Kaynak: Müslim, Zekât 24; Buhâri, Cihâd 48 ( Kısmen)
Konu: Genel
1218-) Ebû Hureyre radıyallahu anh'den rivayet edildiğine göre Resûlullah sallallahu aleyhi ve sellem şöyle buyurdu: Aziz ve celîl olan Allah "İnsanın oruç dışında her ameli kendisi içindir. Oruç benim içindir, mükâfatını da ben vereceğim" buyurmuştur. Oruç kalkandır. Biriniz oruç tuttuğu gün kötü söz söylemesin ve kavga etmesin. Şayet biri kendisine söver ya da çatarsa: ‘Ben oruçluyum’ desin. Muhammed'in canı kudret elinde olan Allah'a yemin ederim ki, oruçlunun ağız kokusu, Allah katında misk kokusundan daha güzeldir. Oruçlunun rahatlayacağı iki sevinç anı vardır: Birisi, iftar ettiği zaman, diğeri de orucunun sevabıyla Rabbine kavuştuğu andır." Buhârî, Savm 9; Müslim, Sıyâm 163 Bu, Buhârî'nin rivayetidir. Buhârî'nin bir başka rivayeti (Savm 3) şöyledir: Allah Teâlâ buyurur ki: "Oruçlu kişi yemesini, içmesini, cinsî arzusunu benim rızâm için terkeder. Oruç, doğrudan doğruya benim rızâm için yapılan bir ibadettir. Her iyiliğin karşılığı on misli sevap olduğu halde, orucun mükâfatını  ben vereceğim." Müslim'in bir rivayetine göre (Sıyâm 164) Hz. Peygamber şöyle buyurmuştur: "İnsanın her ameline kat kat sevap verilir. Bir iyilik, on mislinden yedi yüz misline kadar katlanır. Allah Teâlâ, "Ama oruç başka. O benim içindir, mükâfatını da ben veririm. Oruçlu, şehvetini ve yemesini benim için bırakır" buyurmuştur.

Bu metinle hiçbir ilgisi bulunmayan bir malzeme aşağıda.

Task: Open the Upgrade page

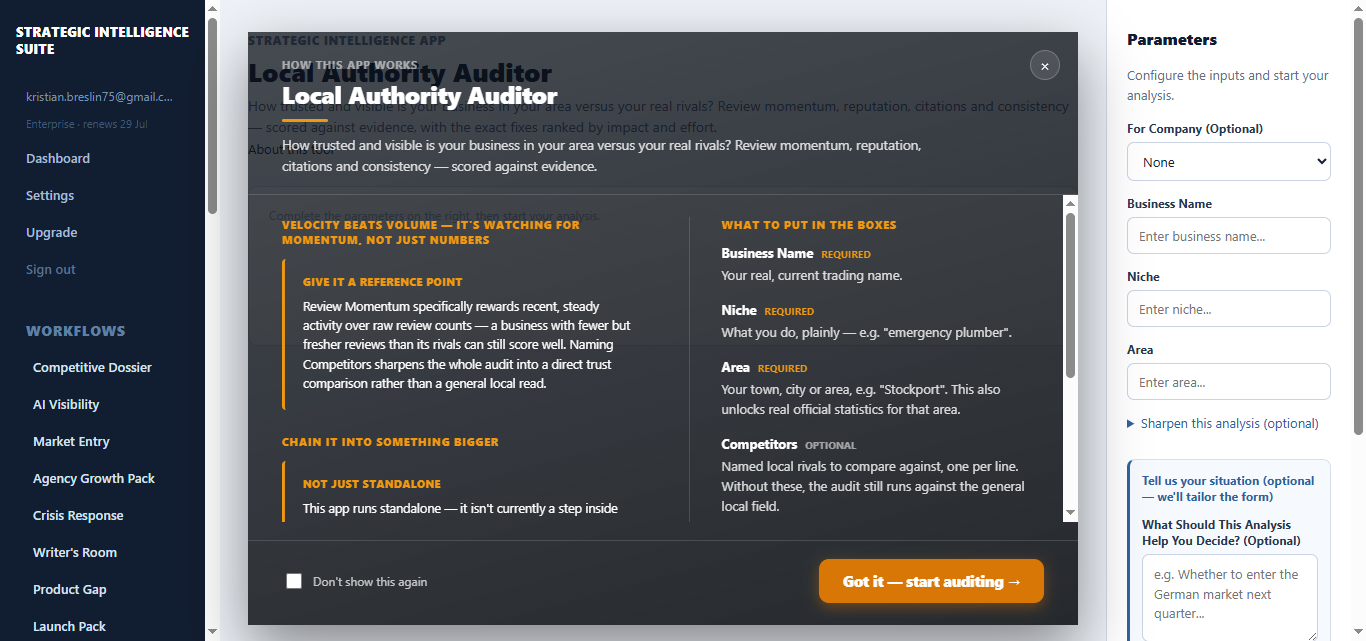Action: coord(52,232)
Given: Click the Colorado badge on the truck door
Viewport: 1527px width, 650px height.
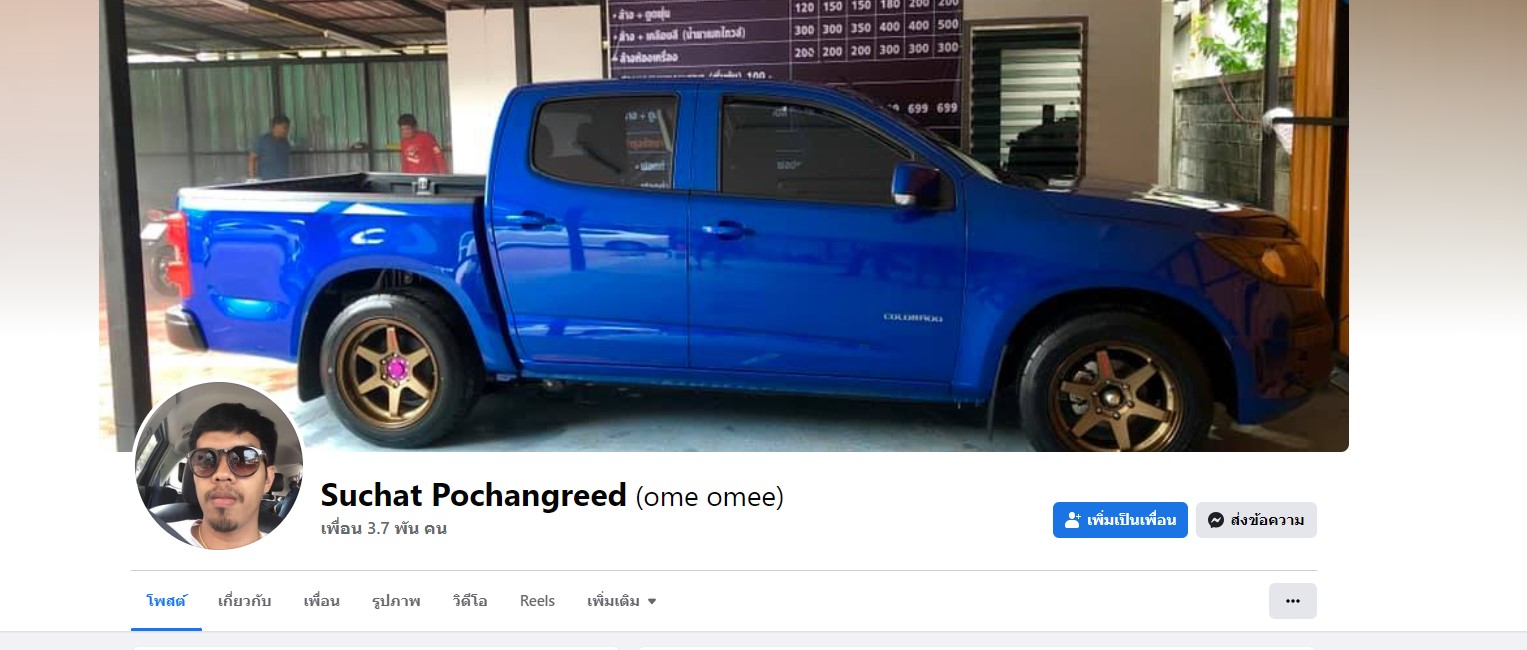Looking at the screenshot, I should point(912,317).
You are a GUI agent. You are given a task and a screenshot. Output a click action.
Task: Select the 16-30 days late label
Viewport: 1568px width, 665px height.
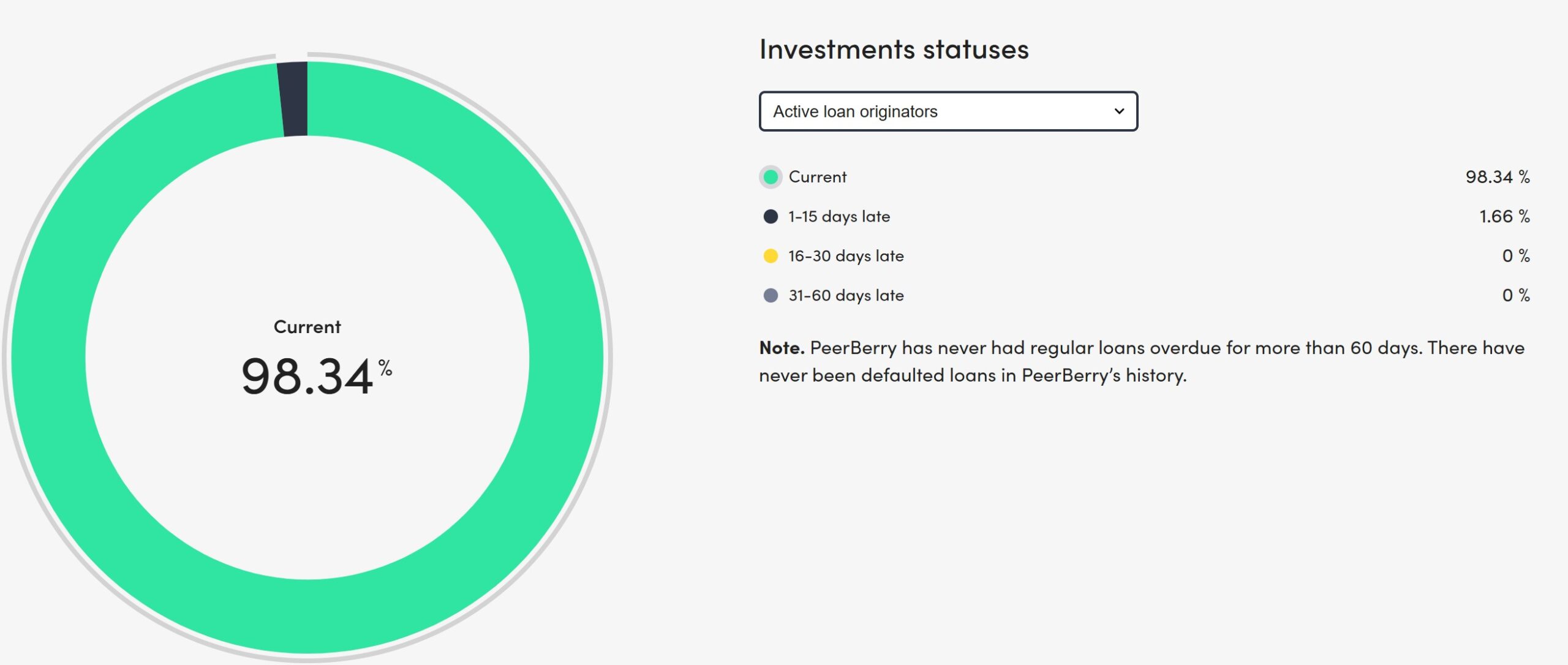(846, 256)
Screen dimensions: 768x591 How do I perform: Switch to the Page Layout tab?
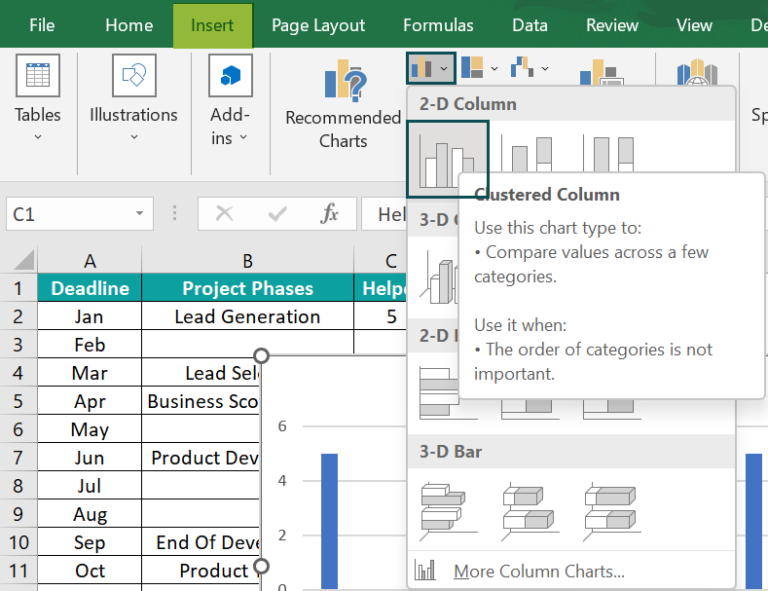coord(318,25)
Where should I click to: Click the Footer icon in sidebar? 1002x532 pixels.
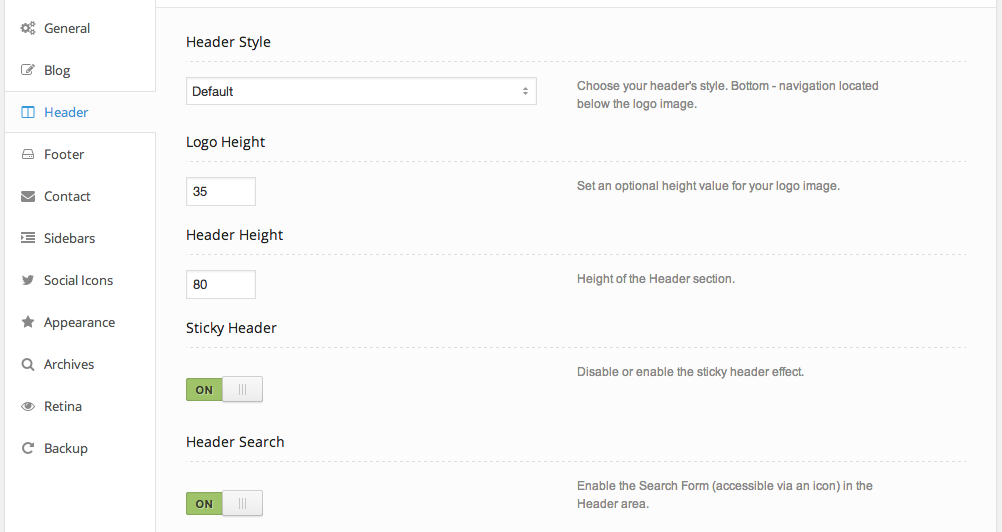click(28, 155)
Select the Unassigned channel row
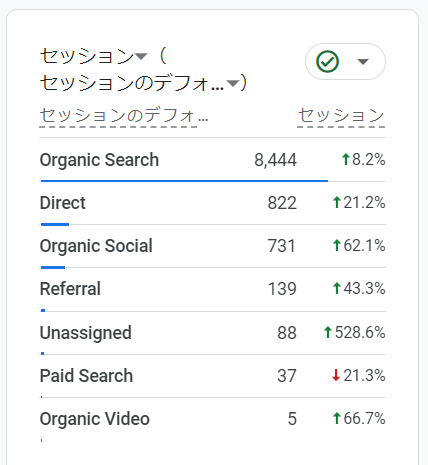The image size is (428, 465). [213, 333]
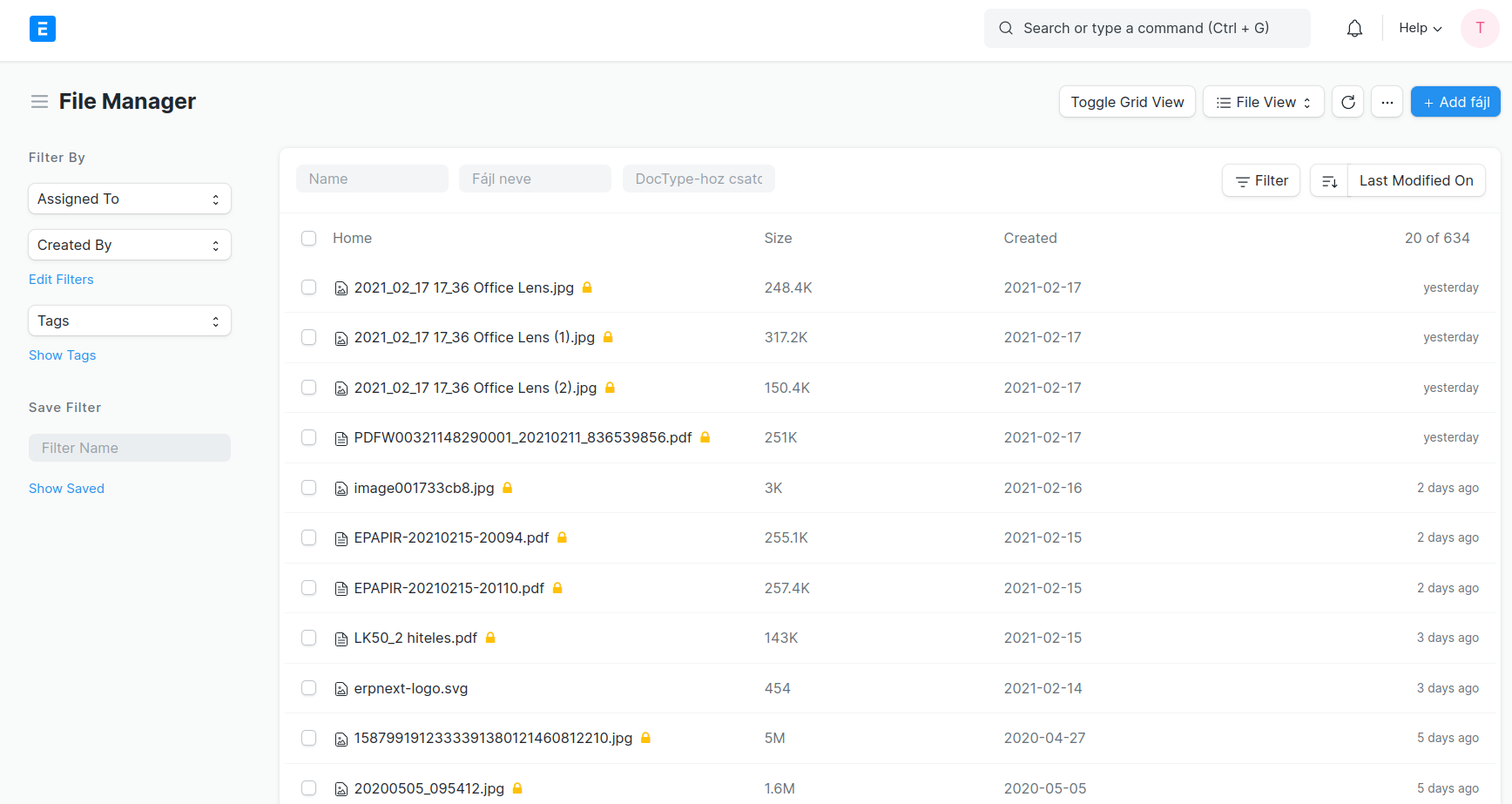Click the sort direction icon

click(1329, 181)
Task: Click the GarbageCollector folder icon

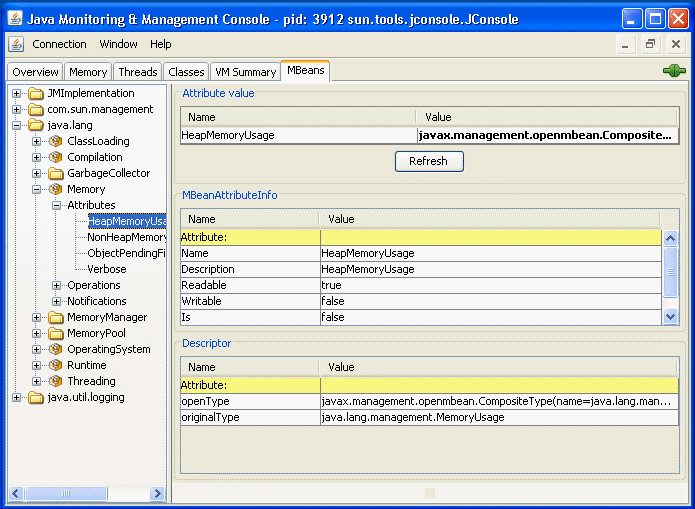Action: point(56,173)
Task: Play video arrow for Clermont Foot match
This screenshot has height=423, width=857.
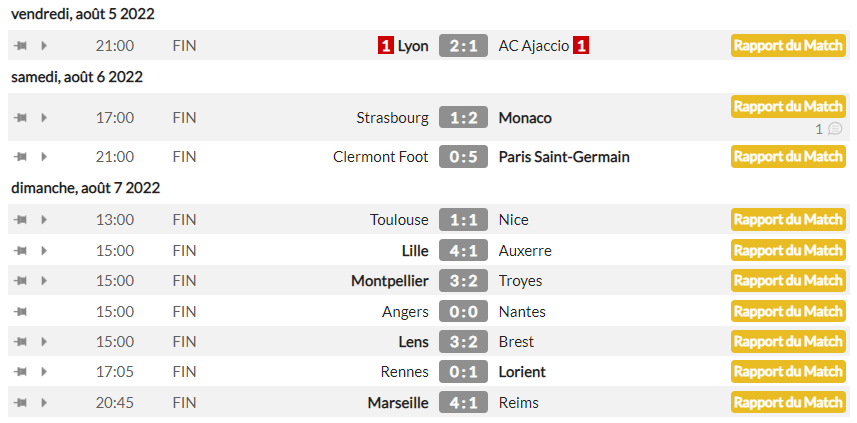Action: coord(44,157)
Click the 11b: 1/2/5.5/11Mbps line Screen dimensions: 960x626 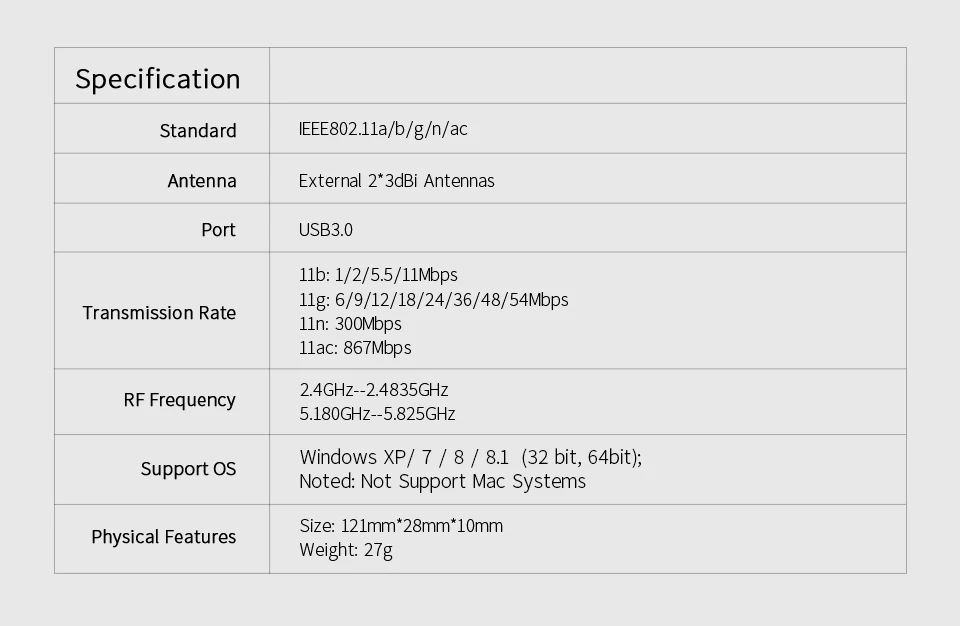[378, 275]
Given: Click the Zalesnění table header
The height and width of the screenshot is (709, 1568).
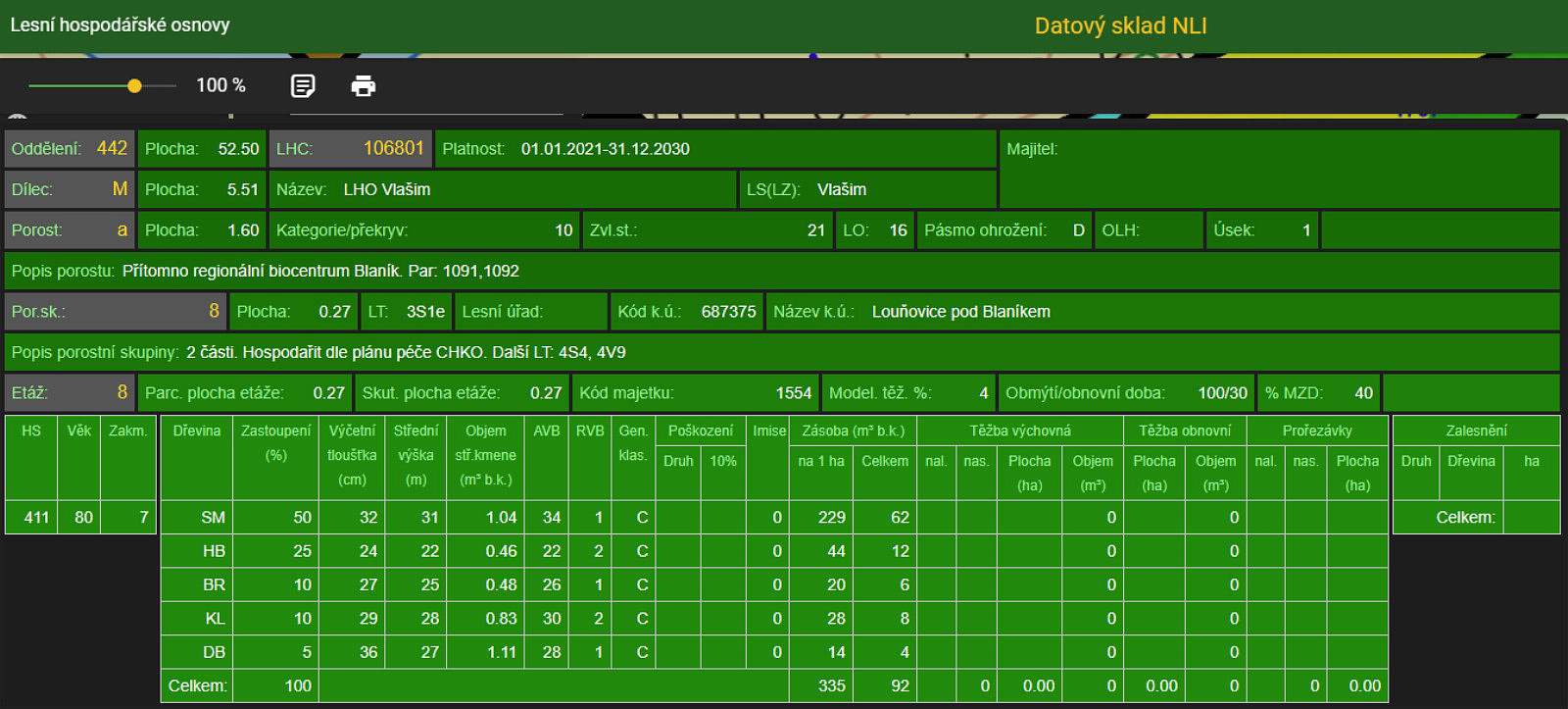Looking at the screenshot, I should pyautogui.click(x=1476, y=430).
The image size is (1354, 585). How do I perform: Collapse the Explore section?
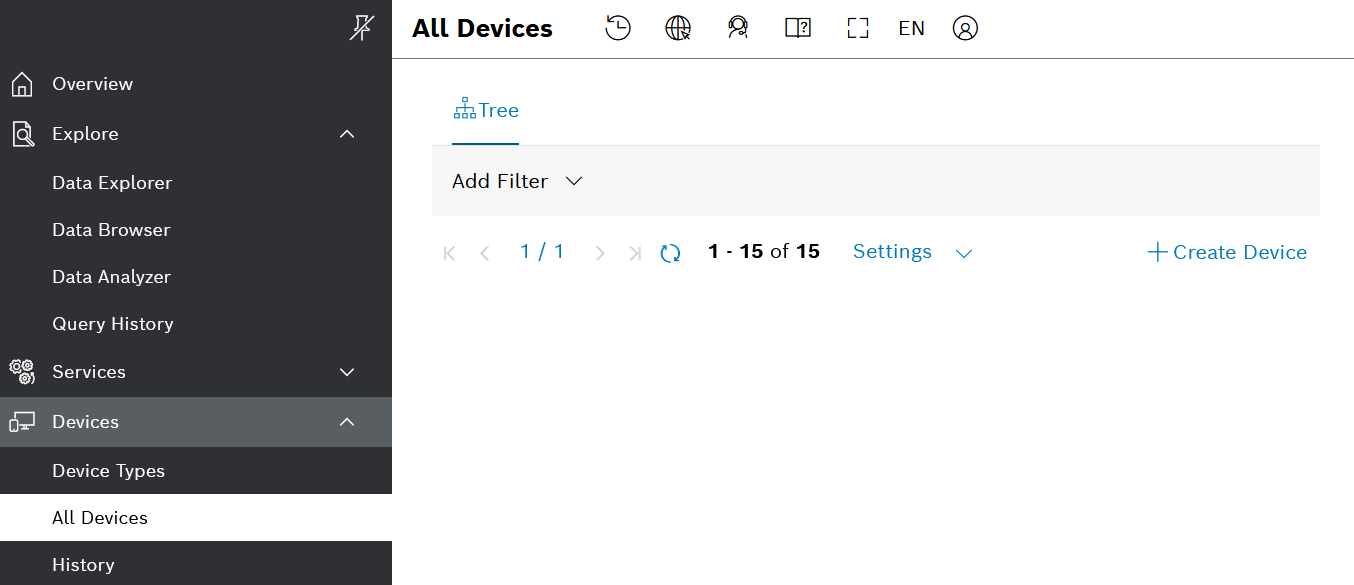347,134
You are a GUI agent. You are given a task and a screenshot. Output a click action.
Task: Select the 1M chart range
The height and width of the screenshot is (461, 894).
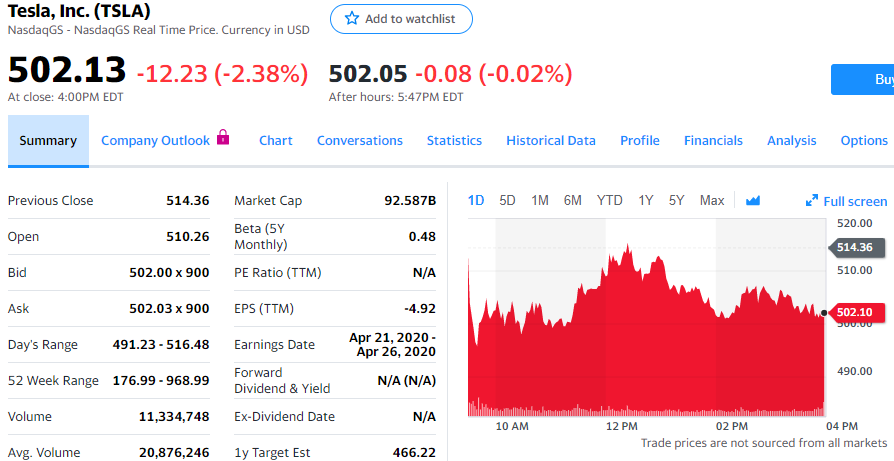tap(540, 201)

Kaynak: Oruçlu İçin İki Sevinç  Vardır: Biri, İftar Ettiği Zamanki Sevinci; Diğeri, Rabbine Kavuştuğu Zamanki Sevincidir. Hiç Kuşkunuz Olmasın Ki, Oruçlunun Ağız Kokusu Allah Katında Misk Kokusundan Daha Güzeldir".
Konu: Genel
1219-) Ebû Hureyre radıyallahu anh'den rivayet edildiğine göre Resûlullah sallallahu aleyhi ve sellem şöyle buyurdu: "Allah yolunda çift sadaka veren kimse, cennetin muhtelif kapılarından, ‘Ey Allah'ın (sevgili) kulu! Burada hayır ve bereket vardır’, diye çağırılır. Sürekli namaz kılanlar namaz kapısından, mücahidler cihad kapısından, oruçlular reyyân kapısından, sadaka vermeyi sevenler de sadaka kapısından (cennete girmeye) davet edilirler."  Ebû Bekir radıyallahu anh: - Anam babam sana kurban olsun ey Allah'ın Resulü! Gerçi bu kapıların birinden çağrılan kimsenin diğer kapılardan çağırılmaya ihtiyacı yoktur ama, bu kapıların hepsinden birden çağrılacak kimseler de var mıdır? dedi. Resûlullah sallallahu aleyhi ve sellem: - "Evet, vardır. Senin de o bahtiyârlardan olacağını ümit ederim" buyurdu.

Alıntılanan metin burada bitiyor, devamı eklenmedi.